Supreme Court tells lower courts to take new look at 2 major voting rights cases
Washington — The Supreme Court on Monday told lower courts to take another look at a pair of cases involving whether private individuals and groups can sue to enforce a key provision of the Voting Rights Act that prohibits discriminatory voting practices.
In brief orders, the high court set aside lower court decisions and sent the cases back for further proceedings in light of its landmark ruling last month weakening Section 2 of the Voting Rights Act. Justice Ketanji Brown Jackson dissented.
At issue in the disputes is who can bring lawsuits in federal court to address potential violations of Section 2. The cases are the latest test of the 1965 law and threaten to sharply curtail who can sue to enforce Section 2. Future decisions embracing those limits could further undermine the landmark voting law, long considered the crown jewel of the civil rights movement, and hamper the ability of voting rights groups and individual voters to file lawsuits alleging violations of the measure.
The latest court fight involving Section 2 arrived at the Supreme Court through two different cases challenging legislative maps drawn in Mississippi and North Dakota after the 2020 census as violations of Section 2.
The case from Mississippi was brought by the state's chapter of the NAACP and 14 voters, and in the North Dakota dispute, it was the Turtle Mountain Band of Chippewa Indians, the Spirit Lake Tribe and three Native American voters who sued. Both sets of plaintiffs prevailed before district courts.
North Dakota officials appealed the lower court's ruling to the U.S. Appeals for the 8th Circuit, which found that Section 2 cannot be enforced by private plaintiffs suing under a different civil rights law, known as Section 1983. That law allows people to sue government actors in federal court for alleged deprivation of their rights.

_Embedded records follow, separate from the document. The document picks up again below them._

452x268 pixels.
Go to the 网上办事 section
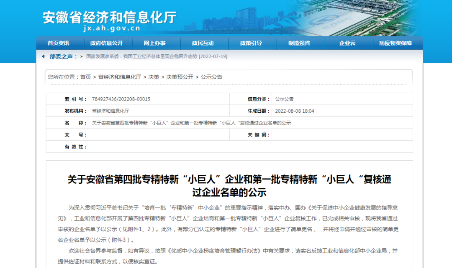pyautogui.click(x=155, y=43)
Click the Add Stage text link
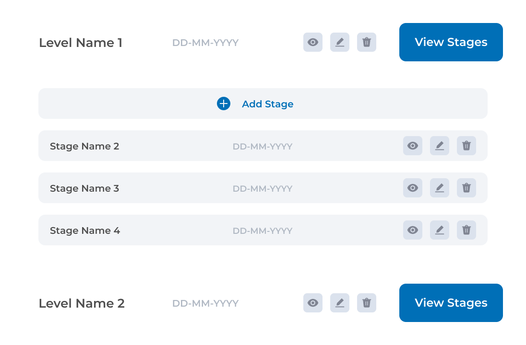This screenshot has width=526, height=345. click(x=268, y=104)

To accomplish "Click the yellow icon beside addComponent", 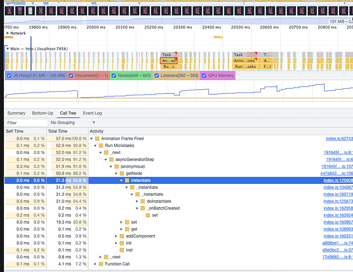I will (x=122, y=236).
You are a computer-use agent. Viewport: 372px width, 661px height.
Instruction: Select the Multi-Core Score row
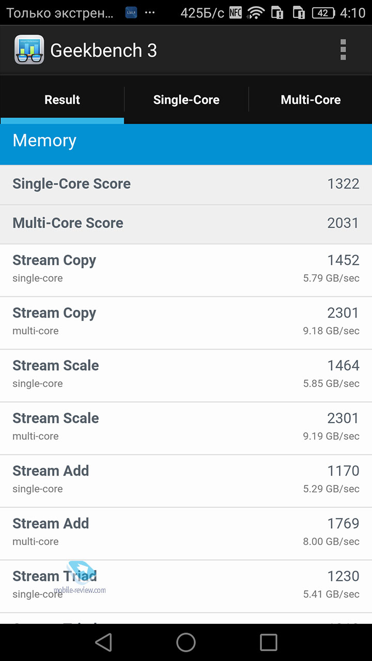pos(186,224)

In siding with North Dakota officials, the three-judge panel from the 8th Circuit applied an earlier ruling in which it held that when Congress crafted the Voting Rights Act, it only intended for the attorney general, not private parties, to enforce Section 2. The 8th Circuit's decision covered only the states within its region: Arkansas, Iowa, Minnesota, Missouri, Nebraska, North Dakota and South Dakota.

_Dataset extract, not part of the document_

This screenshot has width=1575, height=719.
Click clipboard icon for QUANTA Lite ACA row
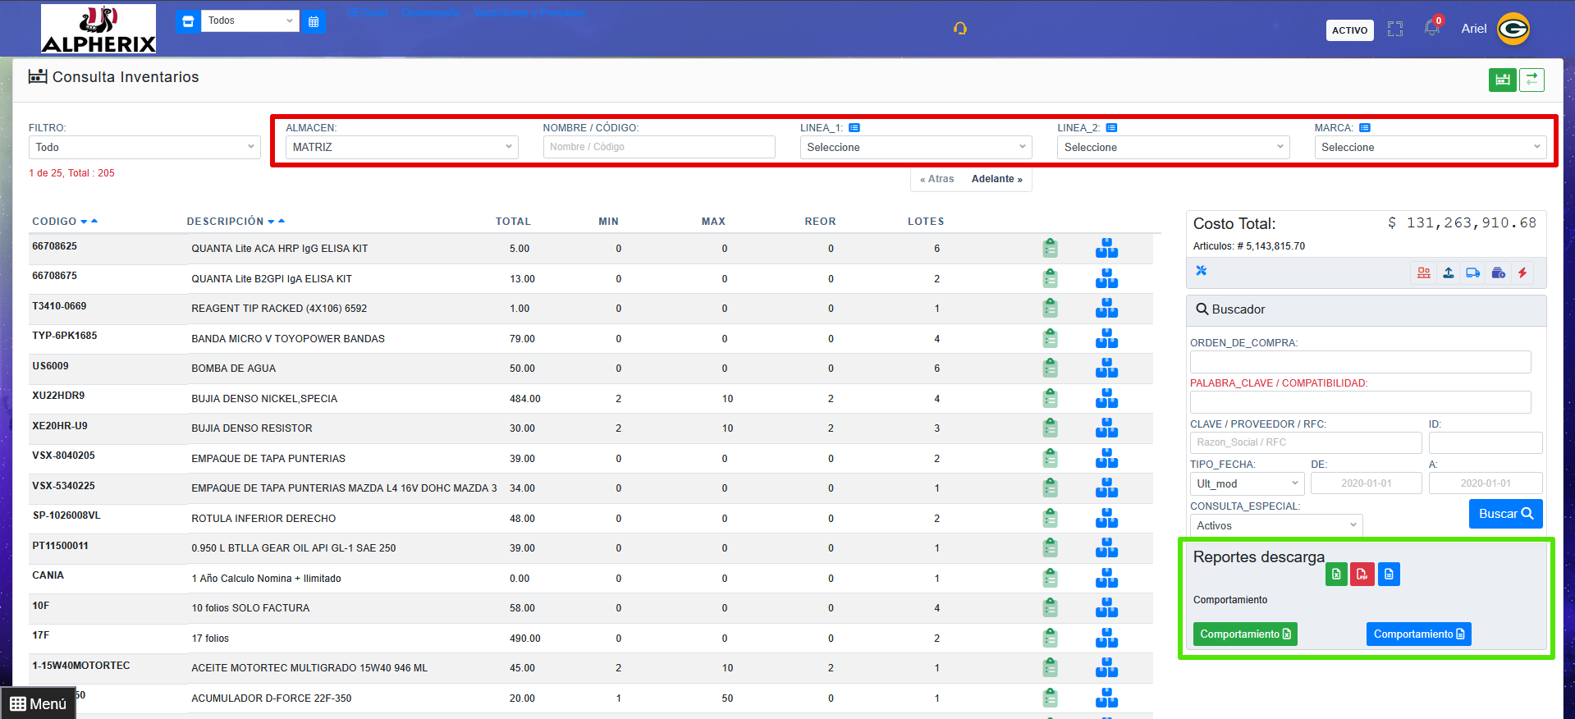(x=1050, y=249)
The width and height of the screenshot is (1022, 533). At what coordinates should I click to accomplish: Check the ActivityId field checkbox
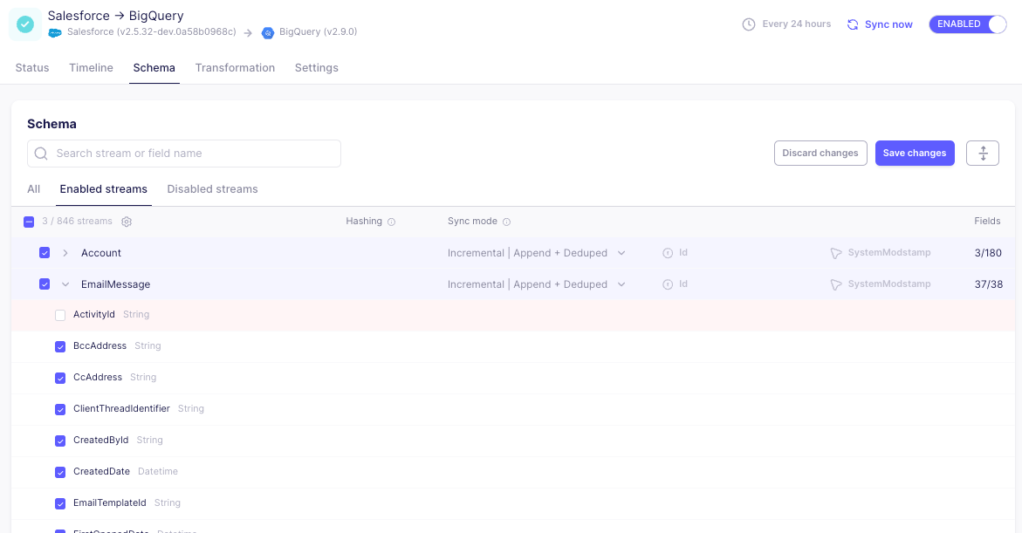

But lawyers for the Native American tribes argued that its ruling departs from more than 40 years of unbroken practice of individuals suing in courts throughout the country to vindicate their rights under Section 2.
A review of cases brought under Section 2 by Ellen Katz, a professor at the University of Michigan Law School, found that since 1982, private plaintiffs have been party to 96.4% of Section 2 claims that led to published decisions and the only litigants in 86.7% of those opinions.

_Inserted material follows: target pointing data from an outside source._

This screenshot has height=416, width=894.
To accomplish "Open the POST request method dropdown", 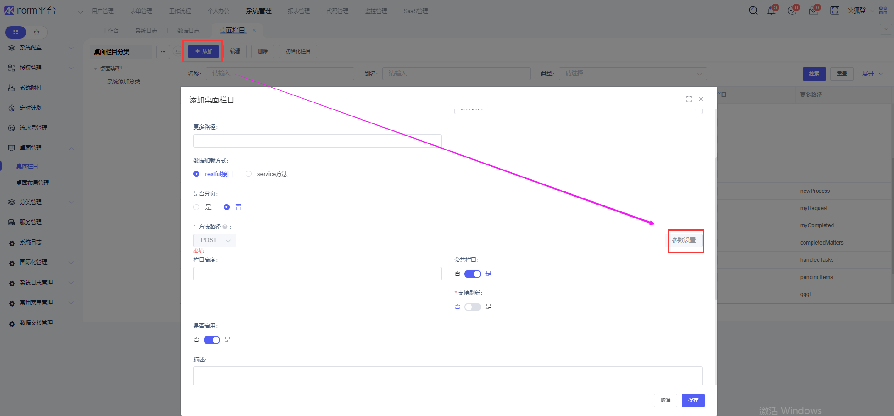I will tap(215, 240).
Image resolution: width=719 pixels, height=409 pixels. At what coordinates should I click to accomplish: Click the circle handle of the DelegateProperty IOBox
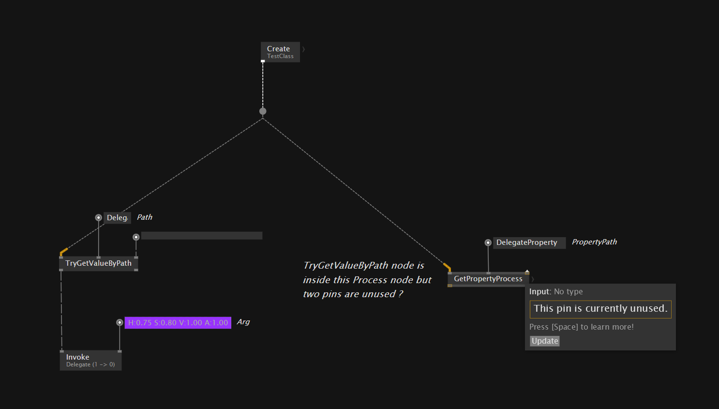coord(488,242)
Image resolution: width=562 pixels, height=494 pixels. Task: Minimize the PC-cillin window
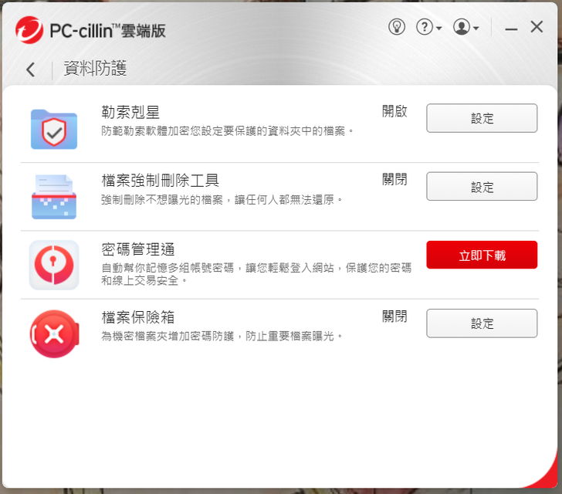tap(511, 29)
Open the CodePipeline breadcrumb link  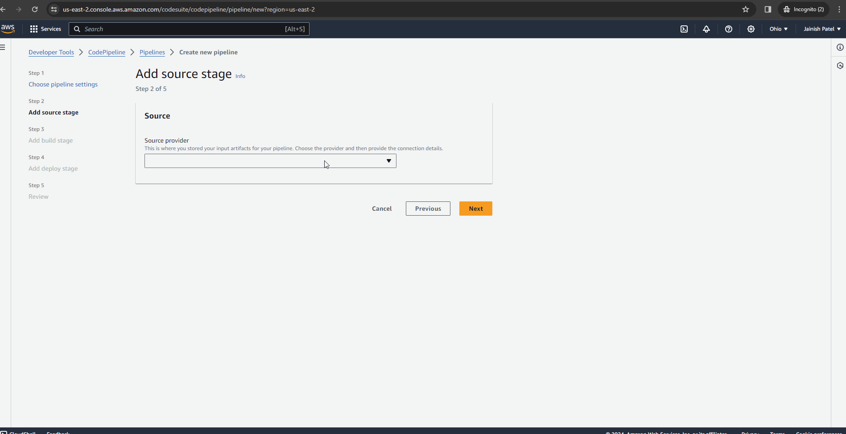pos(107,52)
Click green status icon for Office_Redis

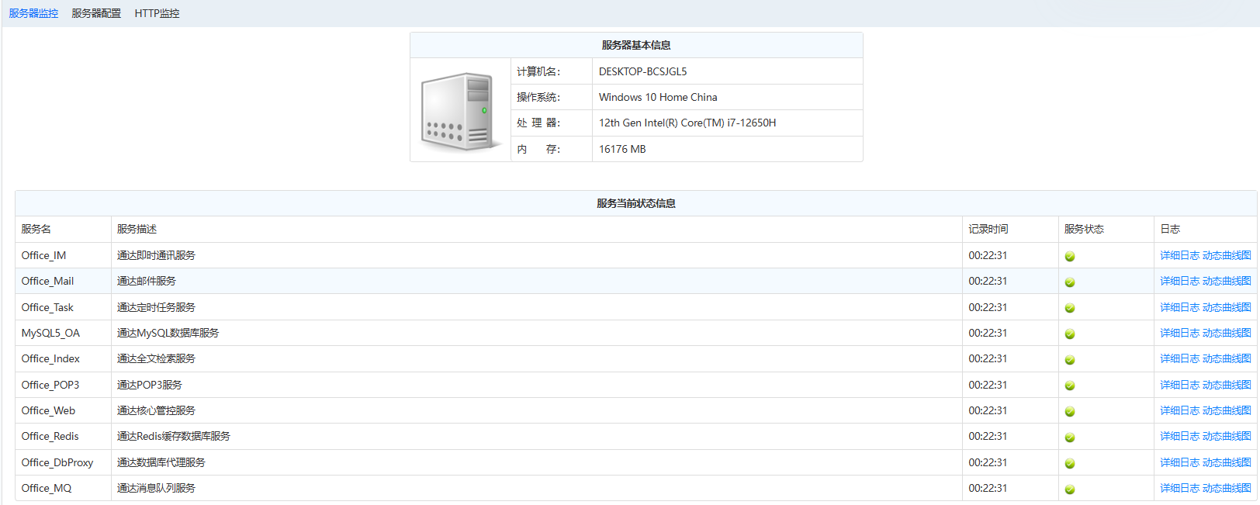1069,438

Additionally, from 1982 to early 2024, private plaintiffs brought more than 400 cases alleging violations of Section 2 that have led to judicial decisions, while the Department of Justice brought more than 40, government lawyers under former President Joe Biden's administration said in 2024.
"Everywhere else in the nation, private plaintiffs can rely on an unbroken line of Supreme Court and circuit precedent to enforce the individual rights given to them by Congress in the Voting Rights Act. But not in the Eighth Circuit," lawyers for the tribes wrote in a Supreme Court filing.
The appeals court, they said, "extinguished the remaining pathway for private enforcement of Section 2 of the VRA within its bounds."
Meanwhile, the Mississippi case was decided by a three-judge panel, allowing state officials to directly appeal the ruling to the Supreme Court.
Echoing the 8th Circuit's decision, Mississippi officials argued that Congress provided a mechanism enforcing Section 2: lawsuits filed by the attorney general.
"Although Congress had ambitious aims for the Voting Rights Act, its ambitions did not extend to buoying private litigation," they wrote in a filing. "Congress had seen that private litigation had failed to vindicate voting rights. It steered a new course in the VRA — embracing powerful remedies, but not private enforcement."